Even away from the gym, Murphy said Alvarez’s behavior was inappropriate to the cast members.
“He came to the house one night ... sixteen women living in a mansion,” she said. “And he came to the house with a friend of his that wasn’t even a coach on the show – just a random guy that none of us met. He got drunk with his friend in our house, watched fights that we weren’t allowed to watch, and then left and never interacted with any of us. It was super disrespectful and bizarre.
“None of that stuff makes it on air. But those were the kinds of things that were really upsetting to me. I just felt so disrespected.”
If there was any positive to the experience, Murphy said it was the chance to train with Gaethje and coach Trevor Wittman, who helped the current interim lightweight title challenger on set. She added the relationships she forged on the show have survived since the show’s filming in 2017.

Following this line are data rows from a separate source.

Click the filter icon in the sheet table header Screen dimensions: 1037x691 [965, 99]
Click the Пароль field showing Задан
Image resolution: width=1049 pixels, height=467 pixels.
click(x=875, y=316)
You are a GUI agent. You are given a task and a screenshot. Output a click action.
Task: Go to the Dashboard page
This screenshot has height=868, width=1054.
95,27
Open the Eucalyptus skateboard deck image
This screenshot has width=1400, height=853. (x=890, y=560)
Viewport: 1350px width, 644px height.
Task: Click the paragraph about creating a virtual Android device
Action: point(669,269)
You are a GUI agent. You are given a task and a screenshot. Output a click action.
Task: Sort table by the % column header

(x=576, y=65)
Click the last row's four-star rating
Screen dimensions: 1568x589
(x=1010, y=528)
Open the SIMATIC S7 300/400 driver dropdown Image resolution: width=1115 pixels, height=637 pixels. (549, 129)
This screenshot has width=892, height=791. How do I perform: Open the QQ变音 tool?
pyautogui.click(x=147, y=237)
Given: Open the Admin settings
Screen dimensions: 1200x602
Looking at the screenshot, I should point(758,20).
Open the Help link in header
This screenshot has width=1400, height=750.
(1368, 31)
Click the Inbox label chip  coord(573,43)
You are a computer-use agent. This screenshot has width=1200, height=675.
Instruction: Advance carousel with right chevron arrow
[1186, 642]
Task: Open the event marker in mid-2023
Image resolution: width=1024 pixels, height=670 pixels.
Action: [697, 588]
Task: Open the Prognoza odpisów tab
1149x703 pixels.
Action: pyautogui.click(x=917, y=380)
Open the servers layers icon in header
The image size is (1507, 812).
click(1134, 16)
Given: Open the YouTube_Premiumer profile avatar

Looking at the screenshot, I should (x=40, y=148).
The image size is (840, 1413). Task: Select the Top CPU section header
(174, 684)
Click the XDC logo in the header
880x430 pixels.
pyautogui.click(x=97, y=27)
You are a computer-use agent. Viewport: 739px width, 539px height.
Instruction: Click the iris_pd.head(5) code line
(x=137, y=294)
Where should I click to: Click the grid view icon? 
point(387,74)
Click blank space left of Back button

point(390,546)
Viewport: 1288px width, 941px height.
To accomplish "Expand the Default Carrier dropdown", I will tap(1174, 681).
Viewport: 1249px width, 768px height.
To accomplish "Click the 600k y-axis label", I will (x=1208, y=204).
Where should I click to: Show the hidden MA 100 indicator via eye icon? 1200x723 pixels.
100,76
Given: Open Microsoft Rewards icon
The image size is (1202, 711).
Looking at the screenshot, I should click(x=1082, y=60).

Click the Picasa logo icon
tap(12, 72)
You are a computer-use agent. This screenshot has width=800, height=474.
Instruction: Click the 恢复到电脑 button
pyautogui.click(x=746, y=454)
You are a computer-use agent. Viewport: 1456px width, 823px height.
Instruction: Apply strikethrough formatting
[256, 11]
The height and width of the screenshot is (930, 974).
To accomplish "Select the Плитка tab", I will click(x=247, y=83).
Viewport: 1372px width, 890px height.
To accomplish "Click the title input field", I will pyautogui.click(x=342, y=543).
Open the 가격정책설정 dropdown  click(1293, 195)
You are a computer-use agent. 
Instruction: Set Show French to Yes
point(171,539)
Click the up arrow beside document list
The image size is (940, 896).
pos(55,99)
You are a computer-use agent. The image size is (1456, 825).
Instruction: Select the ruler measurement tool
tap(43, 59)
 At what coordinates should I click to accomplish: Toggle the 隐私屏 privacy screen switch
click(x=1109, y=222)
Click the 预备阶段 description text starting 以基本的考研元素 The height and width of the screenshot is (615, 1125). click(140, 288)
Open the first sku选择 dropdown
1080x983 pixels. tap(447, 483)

When she decided to leave Alvarez’s team, Murphy tried to do the right thing by giving Alvarez a card thanking him for his help. He refused to take it.
Murphy said she felt a lot of pressure to perform well on the show given that she and Roxanne Modaferri already had UFC contracts prior to joining. In the end, she did not perform to the best of her abilities under the spotlight.
But she believes her original coach didn’t help matters.
“That competition was for the UFC belt,” she said. “That’s literally my dream, and it’s Eddie’s dream, too, which makes it even worse, because you would think that a guy like that, that aspires to be the champion and had been the UFC champion, would understand how badly we wanted to win that competition. That competition really meant a lot to me. I felt like I was under a lot of pressure.
“I think Eddie knew that, and I think he knows what that feeling is like, and he’s talked about it a lot. And instead of helping people in his same position. Instead, he chose to humiliate them. And to me, that just seemed so wrong.”